Projects

saFe-n-b | Web Application

  • Developed a web application for businesses in F&B industry to aid them with their operations in COVID-19 times.
  • Web scraped latest COVID-19 regulations and statistics using jsoup and displayed them in a dashboard
  • Added employee management to allow businesses to track employees’ vaccination and COVID test details

PSA Vessel Schedule Tracking | Web Application

  • Developed a web application to allow PSA to track its vessels.
  • Features include automatic scheduling of API calls, table sorting/ filtering, user login and registration using JWT.

Jobility | Web Application

  • Developed a prototype for a platform that bridges the employment gap for Persons with Disability (PWDs).
  • It uses AI technology to tailor the matching process between skillful PWDs and suitable employers
  • Features include a deep learning recommender, speech recognition and employee leaderboard.

Portfolio Performance | Android Application

  • Developed an Android application which downloads historical stock data from finnhub for a given stock, persists it in SQLite database and calculates performance metrics.
  • Utilized various Android components, such as Activities, Services, Content Providers, Broadcast Receivers and Intents
  • Performed concurrency, synchronization and multithreading to optimize performance and improve interactivity

Understanding Location-Based Recommendations | Data Structures Research Project

  • Implemented unbalanced k-d tree, balanced k-d tree, and vantage point trees in Java to find the list of businesses in the Yelp Business Dataset within a cutoff distance from a given input coordinate.
  • Thoroughly analysed the time and space complexities of the data structures; adapted latest research on balancing k-d trees using recursive partitioning and presorting.

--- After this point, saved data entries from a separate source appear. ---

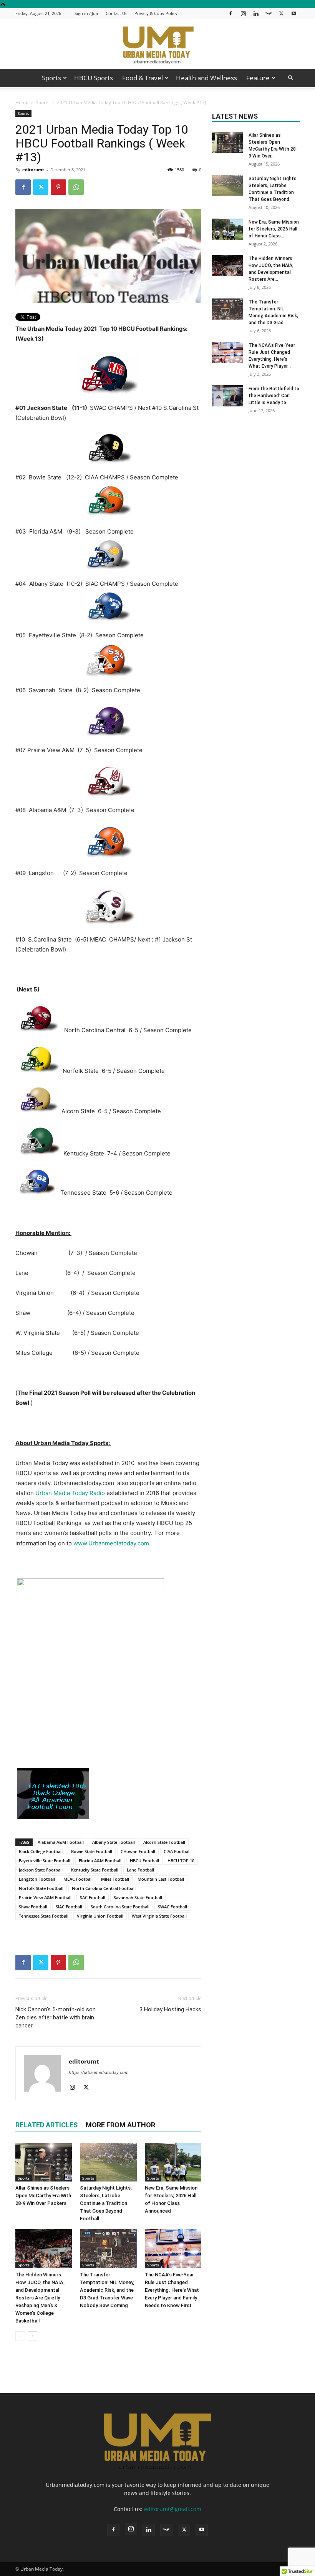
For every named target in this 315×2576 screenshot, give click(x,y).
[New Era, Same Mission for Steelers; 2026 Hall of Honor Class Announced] (173, 2162)
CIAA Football (177, 1851)
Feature (258, 77)
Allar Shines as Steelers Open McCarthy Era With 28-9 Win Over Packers (43, 2195)
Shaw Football (33, 1907)
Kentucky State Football (94, 1870)
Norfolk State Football (41, 1888)
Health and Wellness (206, 77)
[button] (290, 78)
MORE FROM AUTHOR (120, 2125)
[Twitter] (281, 13)
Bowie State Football (91, 1851)
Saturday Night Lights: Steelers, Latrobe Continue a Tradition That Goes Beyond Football (106, 2203)
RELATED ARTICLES (46, 2125)
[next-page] (32, 2336)
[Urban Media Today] (157, 44)
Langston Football (37, 1879)
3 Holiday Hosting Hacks (170, 2009)
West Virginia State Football (159, 1916)
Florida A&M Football (100, 1860)
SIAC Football (69, 1907)
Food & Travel (142, 77)
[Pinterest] (58, 187)
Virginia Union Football (100, 1916)
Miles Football (115, 1879)
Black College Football (41, 1851)
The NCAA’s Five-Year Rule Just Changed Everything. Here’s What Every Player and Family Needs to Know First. (172, 2290)
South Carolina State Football (120, 1907)
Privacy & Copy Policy (155, 13)
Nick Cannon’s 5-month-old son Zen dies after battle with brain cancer (55, 2017)
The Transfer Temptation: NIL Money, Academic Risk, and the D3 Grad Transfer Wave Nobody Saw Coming (107, 2290)
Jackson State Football (41, 1870)
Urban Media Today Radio (70, 1493)
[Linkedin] (256, 13)
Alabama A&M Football (61, 1842)
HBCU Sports (93, 77)
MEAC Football (78, 1879)
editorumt (33, 169)
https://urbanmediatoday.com (99, 2072)
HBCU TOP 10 (180, 1860)
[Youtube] (294, 13)
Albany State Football (113, 1842)
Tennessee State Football (43, 1916)
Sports (51, 77)
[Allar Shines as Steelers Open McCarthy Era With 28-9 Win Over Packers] (43, 2162)
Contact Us (116, 13)
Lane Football (140, 1870)
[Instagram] (243, 13)
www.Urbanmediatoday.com (111, 1543)
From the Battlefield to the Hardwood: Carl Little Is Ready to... (274, 395)
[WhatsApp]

Behind the Scenes | Computer Networking Research Project

  • Used Wireshark to evaluate the efficacy of Android’s restricting background network activity feature.
  • Ran tcpdump on a VPN server to capture network packet information; used iptables to configure firewall rules to block destination ports 80 and 443; compared the network traffic of common messaging applications
  • Identified the servers messaging applications communicate with and frequency of communication with server.

Self-Trained Knowledge Distillation | Deep Learning Framework

  • Proposed a novel framework combining self-training with knowledge distillation for semi-supervised few-shot classification. Experimented with various knowledge distillation mechanisms.
  • Evaluated the method on a popular few-shot benchmark- miniImageNet- and achieved results comparable to state-of-the-art methods for semi-supervised few-shot classification.

Data Modelling of Wine Quality | Machine Learning Model

  • Built a multiple linear regression model to model the relationship between wine’s chemical attributes and quality
  • Performed EDA and correlation analysis for feature selection, 100-fold cross-validation and subsequently sensitivity analysis to select the best models, and clustering to further investigate the effect of features on wine quality rating

Sarcastic Headline Detector | Machine Learning Model

  • Built a binary decision tree classifier with 91% ROC AUC score of detecting whether a news headline is sarcastic.
  • Used spaCy for natural language processing, scikit-learn to generate n-grams and to train and evaluate multiple models, including Naıve Bayes, Logistic Regression etc.

Attendo | Android Application

  • Developed an Android application which automates employee attendance tracking using geofencing
  • Used Java for backend, Firebase Authentication for user authentication, Firebase Realtime Database to store employee and employer data, and radar.io API to integrate the geofencing technology.